Su belleza era de una época pasada, peligrosa, con ese aire tan clavado a lo Patrick Swayze en "Road House", chulo, de barbilla firme y un rubio perenne colgando del labio. No era un chico de palabras, sino de gestos bruscos, andares desafiantes y una voz ronca empapada en whisky y porros.
Nuestra vida era una sucesión de bares de moteros con luces de neón y la música rock a todo volumen. El olor a cuero, humo de tabaco y billares era nuestro perfume. Pasábamos horas, días enteros, perdidos en la cama, donde el silencio entre las sábanas se rompía solo con jadeos y suspiros retenidos, orgasmos prolongados, risas. Un delicioso campo de batalla donde nuestros cuerpos hablaban el idioma que nuestras bocas callaban.

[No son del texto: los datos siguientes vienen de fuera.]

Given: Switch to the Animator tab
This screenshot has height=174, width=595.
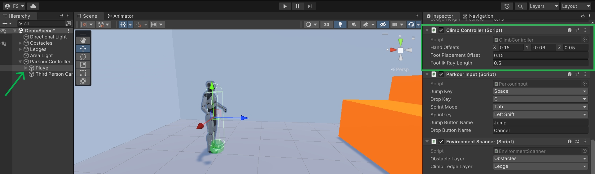Looking at the screenshot, I should pos(120,16).
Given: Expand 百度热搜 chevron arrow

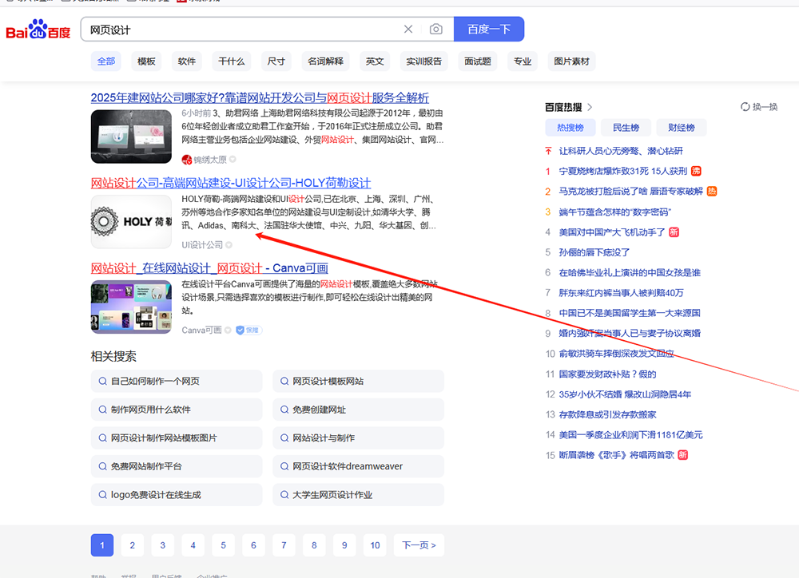Looking at the screenshot, I should [x=590, y=107].
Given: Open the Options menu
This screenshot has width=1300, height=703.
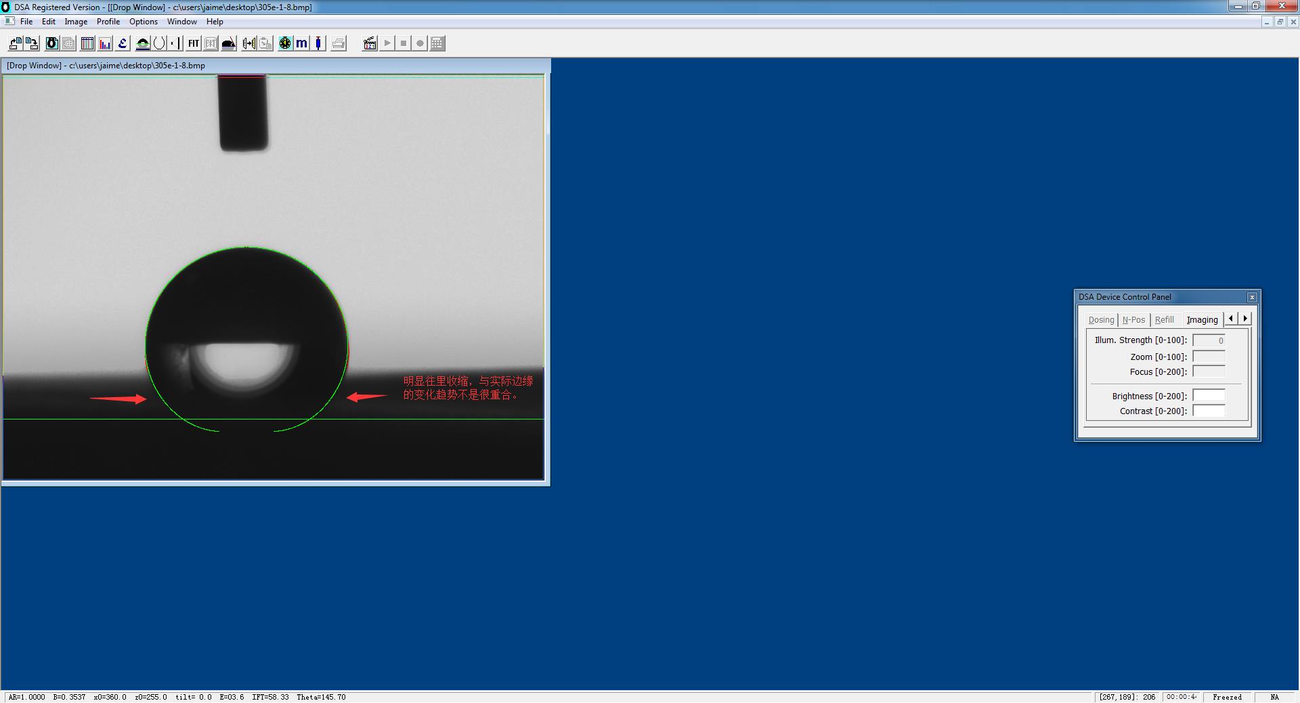Looking at the screenshot, I should [144, 22].
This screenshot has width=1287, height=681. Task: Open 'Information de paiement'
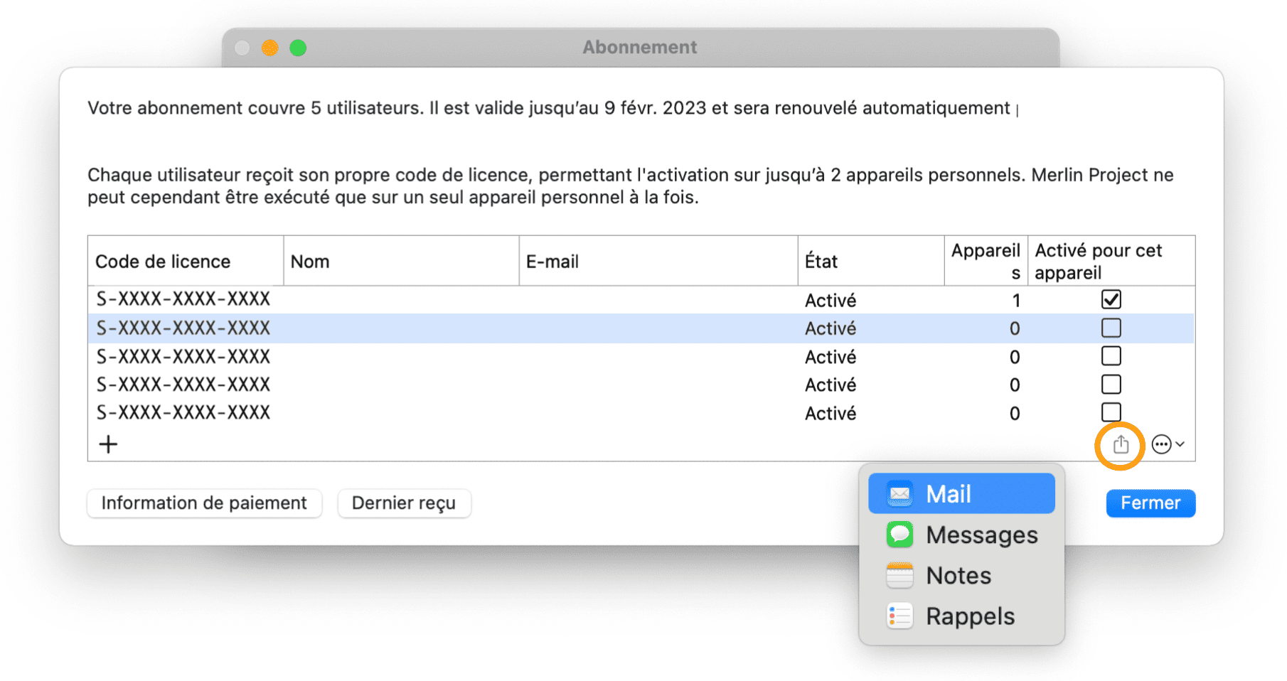pos(204,503)
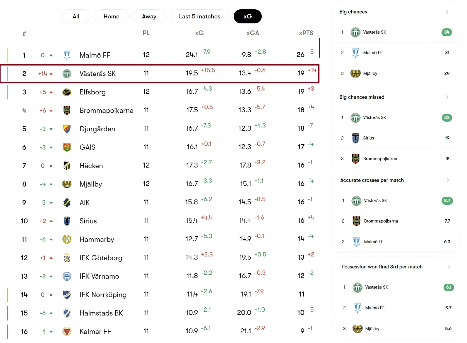Click the Malmö FF crest in standings table
The width and height of the screenshot is (467, 343).
[67, 55]
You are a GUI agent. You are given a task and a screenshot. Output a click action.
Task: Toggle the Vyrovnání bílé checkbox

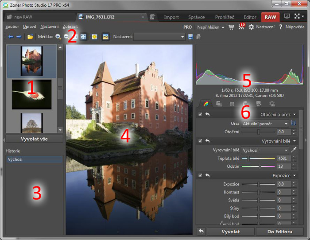pos(200,141)
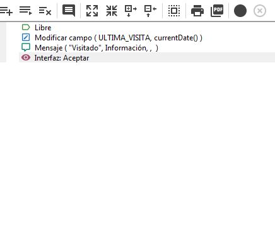The height and width of the screenshot is (239, 275).
Task: Click the dark circle record button
Action: pyautogui.click(x=240, y=11)
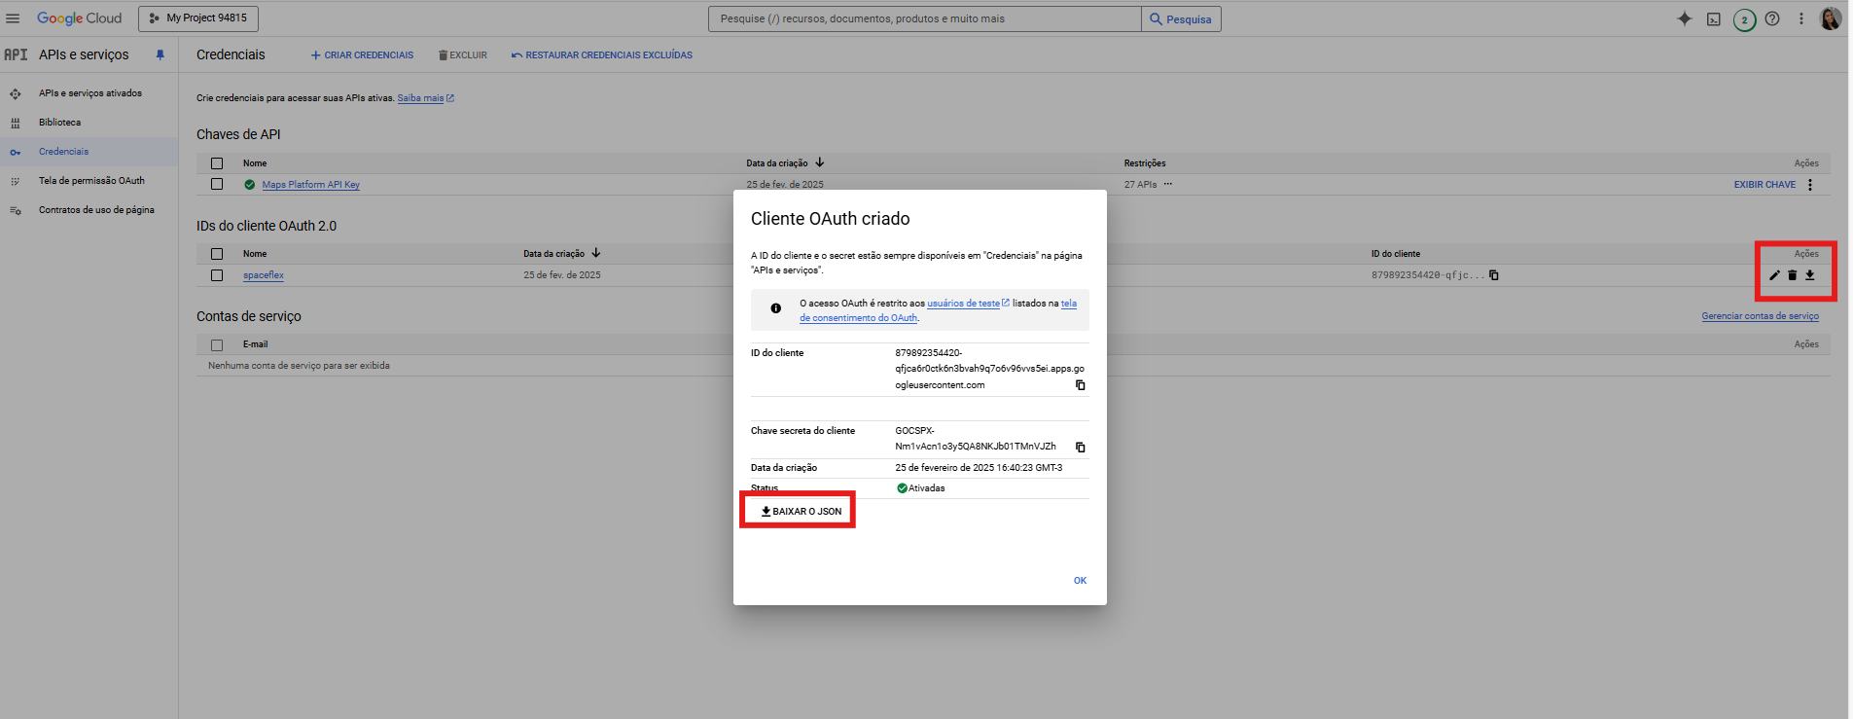Open the help question mark icon
This screenshot has height=719, width=1853.
(x=1772, y=18)
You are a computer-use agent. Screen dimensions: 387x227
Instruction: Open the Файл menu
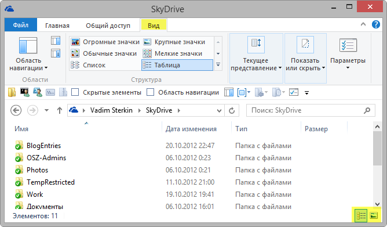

No terminamos con grandes dramas. Se fue apagando con la misma lentitud con la que se consume la ceniza de un cigarrillo olvidado. Una llamada menos, un encuentro pospuesto, una ausencia que se hizo permanente.
Un día, simplemente, dejó de estar ahí. Se esfumó, arrastrado por el viento de la carretera. Cayó en el olvido, una sombra tatuada en la memoria, el eco de un sueño intenso.